Hacker News new | past | comments | ask | show | jobs | submit login
Writing a Bootloader (3zanders.co.uk)
391 points by ingve on Oct 20, 2017 | hide | past | favorite | 52 comments



This is deep nostalgia for me. A bootloader and a toy ... kernel ... were the first things I ever wrote after leaving Apple II BASIC behind.

The local library had no books on anything other than BASIC and assembler. I didn't know what a higher-level language was - never even heard of C or Pascal or anything - I just knew that I didn't seem to be able to do a lot of stuff in BASIC. After a few hours at the library, I thought that assembler was the only option.

And that's how I spent that entire summer. Going over books on assembler that for some reason were in the library of a tiny Mississippi town.

Ralf Brown's Interrupt List made me giddy once I understood exactly what it meant. I still remember that day. It was in some TSR program that I could view while in EDIT.

Next year, I found out about Pascal, pirated a copy of TP(3? 5?) from my friend's dad and didn't touch assembler again until college. But I found the knowledge of how x86 worked useful for many years, even into my first real-world job.

God, I'm old.


You sound like me, except your kernel worked :) Good times.


There's even more from Alex: Part 2 [0] covers getting into 32-bit protected mode, and part 3 [1] deals with compiling, linking and running C++ code. There is also a very nice presentation available [2]:

[0] http://3zanders.co.uk/2017/10/16/writing-a-bootloader2/

[1] http://3zanders.co.uk/2017/10/18/writing-a-bootloader3/

[2] http://3zanders.co.uk/2017/10/13/writing-a-bootloader/writin...


Great to see someone is doing this in 2017. I was writing my own bootloader in 2003 with together with a little command interpreter in pure assembler. It taught mena lot about computers, it changed my thinking about what software really is. I think for instructional purposes, getting back to this basic level is a great thing.


> QEMU is great because you don’t have to worry about accidentally destroying your hardware with badly written OS code

Is that actually possible?


Yes.

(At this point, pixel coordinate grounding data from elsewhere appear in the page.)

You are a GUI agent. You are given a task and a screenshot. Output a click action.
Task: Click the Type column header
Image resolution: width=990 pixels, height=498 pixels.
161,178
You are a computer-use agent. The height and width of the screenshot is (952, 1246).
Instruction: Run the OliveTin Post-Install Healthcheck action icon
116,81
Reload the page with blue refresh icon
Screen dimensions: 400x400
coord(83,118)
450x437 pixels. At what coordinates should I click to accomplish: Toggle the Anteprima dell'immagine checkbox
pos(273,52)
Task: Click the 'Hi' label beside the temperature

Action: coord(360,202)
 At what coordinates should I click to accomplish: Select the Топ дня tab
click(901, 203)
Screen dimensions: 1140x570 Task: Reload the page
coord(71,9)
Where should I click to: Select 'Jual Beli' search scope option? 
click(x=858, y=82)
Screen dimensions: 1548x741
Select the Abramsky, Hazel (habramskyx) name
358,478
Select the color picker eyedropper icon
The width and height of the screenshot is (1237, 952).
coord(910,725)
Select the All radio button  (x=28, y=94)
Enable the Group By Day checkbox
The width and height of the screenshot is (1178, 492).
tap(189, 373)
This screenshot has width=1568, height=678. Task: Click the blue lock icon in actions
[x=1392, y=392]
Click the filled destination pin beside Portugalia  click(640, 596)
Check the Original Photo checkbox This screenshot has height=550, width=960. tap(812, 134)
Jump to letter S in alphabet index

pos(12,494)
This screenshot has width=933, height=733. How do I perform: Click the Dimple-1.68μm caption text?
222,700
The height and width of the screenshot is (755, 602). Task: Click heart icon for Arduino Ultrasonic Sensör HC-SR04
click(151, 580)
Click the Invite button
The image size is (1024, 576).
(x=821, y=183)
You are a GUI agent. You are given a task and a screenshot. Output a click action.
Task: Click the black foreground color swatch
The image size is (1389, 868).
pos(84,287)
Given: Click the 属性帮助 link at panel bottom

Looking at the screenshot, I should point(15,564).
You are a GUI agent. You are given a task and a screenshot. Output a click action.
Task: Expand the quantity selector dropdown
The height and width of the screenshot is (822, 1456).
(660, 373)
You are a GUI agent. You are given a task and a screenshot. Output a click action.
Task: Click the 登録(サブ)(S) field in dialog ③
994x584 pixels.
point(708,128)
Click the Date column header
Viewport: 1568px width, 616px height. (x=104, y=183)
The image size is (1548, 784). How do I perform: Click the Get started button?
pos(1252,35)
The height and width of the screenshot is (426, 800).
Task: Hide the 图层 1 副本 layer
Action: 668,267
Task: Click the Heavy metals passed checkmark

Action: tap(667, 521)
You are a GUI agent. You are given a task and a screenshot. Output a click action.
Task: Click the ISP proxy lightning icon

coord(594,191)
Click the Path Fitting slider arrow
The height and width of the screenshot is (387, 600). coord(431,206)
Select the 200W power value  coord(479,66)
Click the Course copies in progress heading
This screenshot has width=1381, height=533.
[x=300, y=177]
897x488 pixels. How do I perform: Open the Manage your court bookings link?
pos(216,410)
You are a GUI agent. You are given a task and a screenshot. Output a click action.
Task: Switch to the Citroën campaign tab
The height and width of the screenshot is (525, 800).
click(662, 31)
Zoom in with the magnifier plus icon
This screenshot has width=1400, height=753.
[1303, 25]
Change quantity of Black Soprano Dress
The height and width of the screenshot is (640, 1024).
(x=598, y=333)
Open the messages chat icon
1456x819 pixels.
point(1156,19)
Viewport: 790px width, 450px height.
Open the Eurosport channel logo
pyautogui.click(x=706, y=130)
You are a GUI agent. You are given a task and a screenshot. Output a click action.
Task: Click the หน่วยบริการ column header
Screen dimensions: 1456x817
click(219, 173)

Not as easily as twenty years ago, but still fairly easily.

In fact, even well-written code can cause hardware-bugs to burn out your hardware. Modern OS's have a ton of hacks to work around limitations of certain hardware.

Example A: Intel's Atom C2000 family. [0] There's quite a few things there, SATA voltages being too high etc., but if we're looking for ultimate destruction then we can't go passed AVR54 from the errata.

> The SoC LPC_CLKOUT0 and/or LPC_CLKOUT1 signals (Low Pin Count bus clock outputs) may stop functioning.

If you lose the LPC clock... The system won't boot anymore.

The whole story isn't in the link, but apparently the cause for this, is that the clock can suddenly stop functioning if you check it "too often", usually failing after 18 months of use.

Cisco has the same problem with some of their routers, from the same hardware.

It's a hardware bug, but with a quick BIOS fix, Cisco and Intel have worked around it, and their devices keep working without a recall... But your own code hasn't, and will eventually brick your device.

Oh, and notice the date on Intel's link. April, 2017.

[0] https://www-ssl.intel.com/content/dam/www/public/us/en/docum...


As recently as 4 years ago there were Samsung laptops that could be bricked by installing Linux. Apparently there was a special physical memory address that you weren't supposed to poke and which Linux did, which resulted in bricking the laptop.

https://arstechnica.com/information-technology/2013/02/booti...


Not quite right. The documented interface that was used for firmware control on BIOS systems generated errors if you poked it on UEFI systems, and the kernel logged those errors into UEFI variables. If the UEFI variable storage filled up, the machine stopped booting. It was possible to trigger the failure by filling the variable store, even under Windows.

The workaround was to reserve some variable storage space at all times, but this was made difficult due to the way some UEFI implementations do garbage collection - deleting variables wouldn't free the space. The workaround is to try to create a veritable that's larger than the reported free space in order to trigger garbage collection, but not all implementations will do garbage collection at runtime. So the kernel will check how much free space there is during early boot and try to create an oversized variable in order to trigger gc before it transitions to runtime mode. Last time I checked, Windows did nothing to stop you killing your system.

Computers are bad.

(source: I debugged this and wrote most of the remediation code)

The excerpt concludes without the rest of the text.